As circunstâncias não eram boas para Eugene, que havia descoberto seu papel no universo pouco mais que dois meses atrás, quando fora atacado por um monstro em um beco, algo que certamente não deveria existir. Quando descobrira que sua esquizofrenia não era real e que o mundo era mais do que parecia. Quando seu melhor amigo havia se confessado um mero guarda-costas, que não queria o posto que ocupara desde os dez anos. Quando Eugene se vira, pelo que parecia ser a primeira vez, sozinho no mundo.

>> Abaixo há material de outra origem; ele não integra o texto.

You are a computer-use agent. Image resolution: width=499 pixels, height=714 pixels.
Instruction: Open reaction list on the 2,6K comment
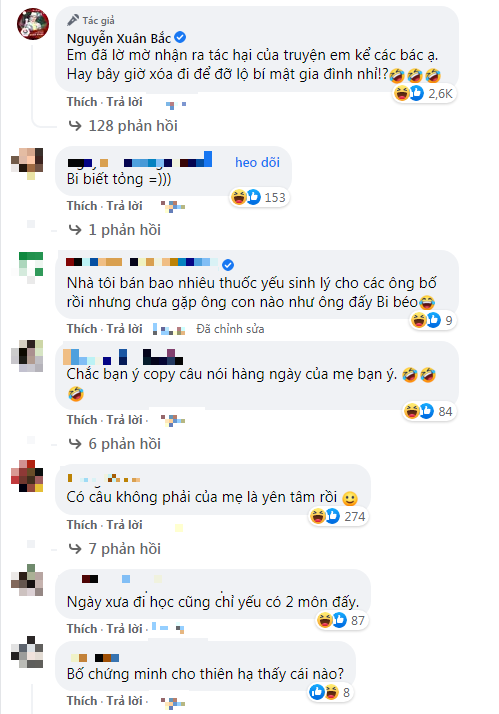tap(424, 93)
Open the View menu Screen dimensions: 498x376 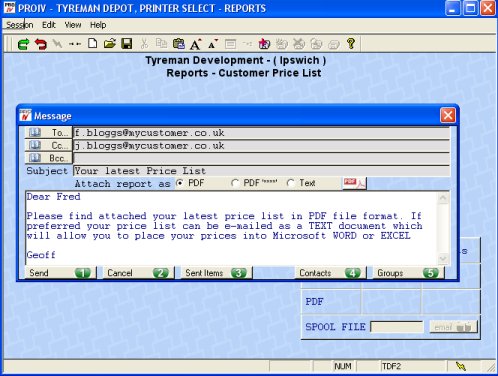73,25
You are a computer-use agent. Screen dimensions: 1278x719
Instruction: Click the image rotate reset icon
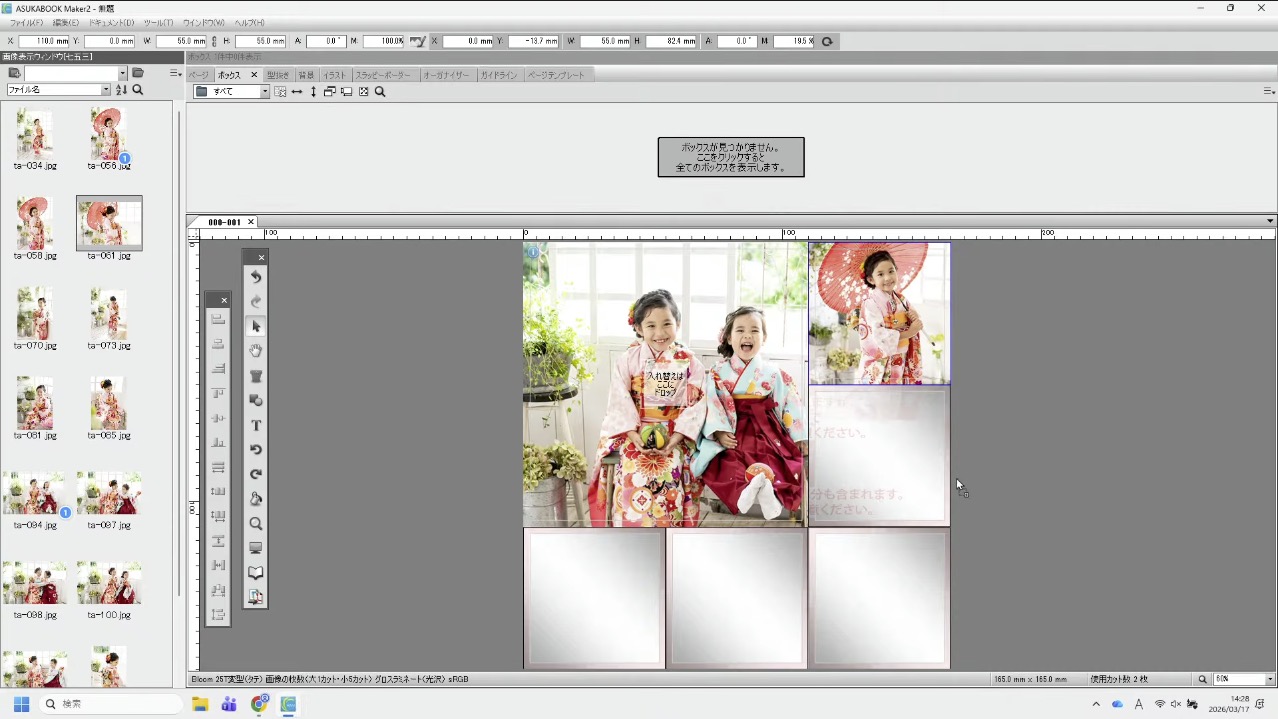(x=826, y=42)
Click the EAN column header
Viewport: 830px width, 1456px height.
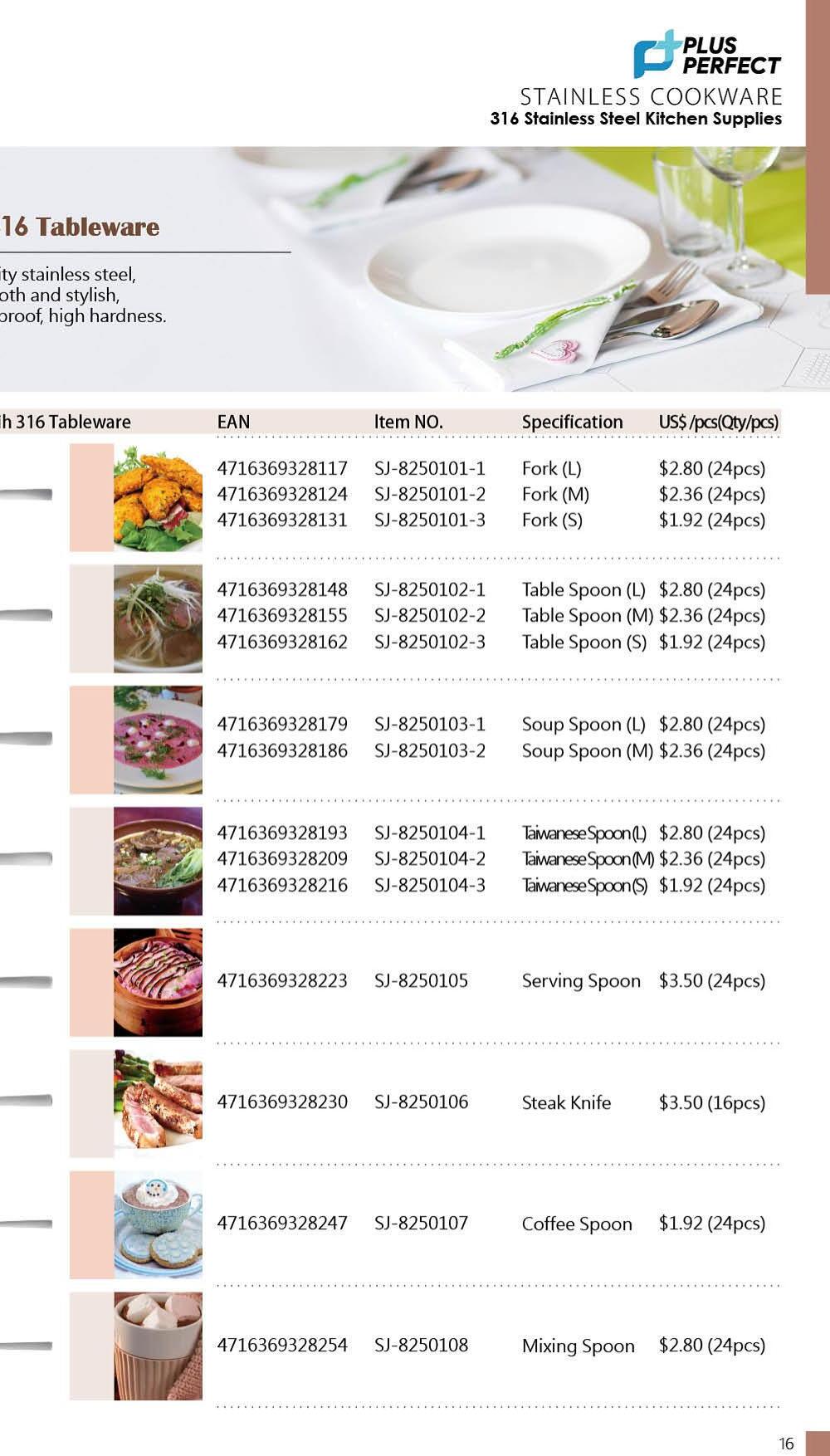coord(233,422)
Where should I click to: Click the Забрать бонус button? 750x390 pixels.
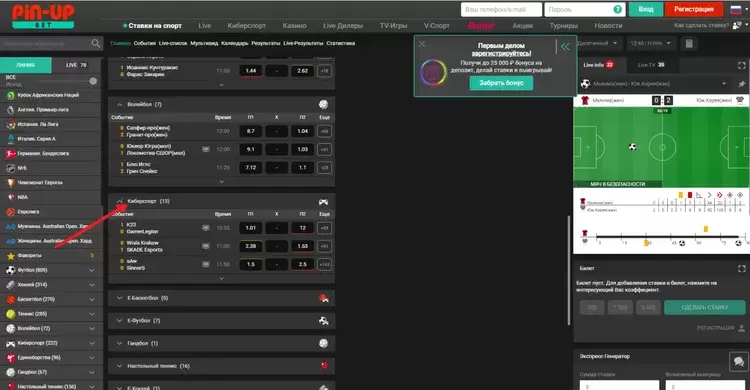tap(501, 83)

Sozinho entre aspas, claro. Havia gente ao seu redor. Não exatamente pessoas, mas ele não estava na posição de reclamar. Se perguntava se poderia considerar todos eles seus amigos, principalmente depois de receber uma carta desesperada de seu falecido tio, o homem que ocupara seu lugar antes de partir desta para melhor. Palavras escritas apressadamente em uma folha de caderno pediam-lhe para não confiar em ninguém.
A porta se abrira, fazendo com que Eugene parasse de andar subitamente. Ele respirou fundo, franzindo o cenho e tentando não demonstrar toda sua desconfiança quando se virasse e encarasse os olhos leitosos de Lazuli.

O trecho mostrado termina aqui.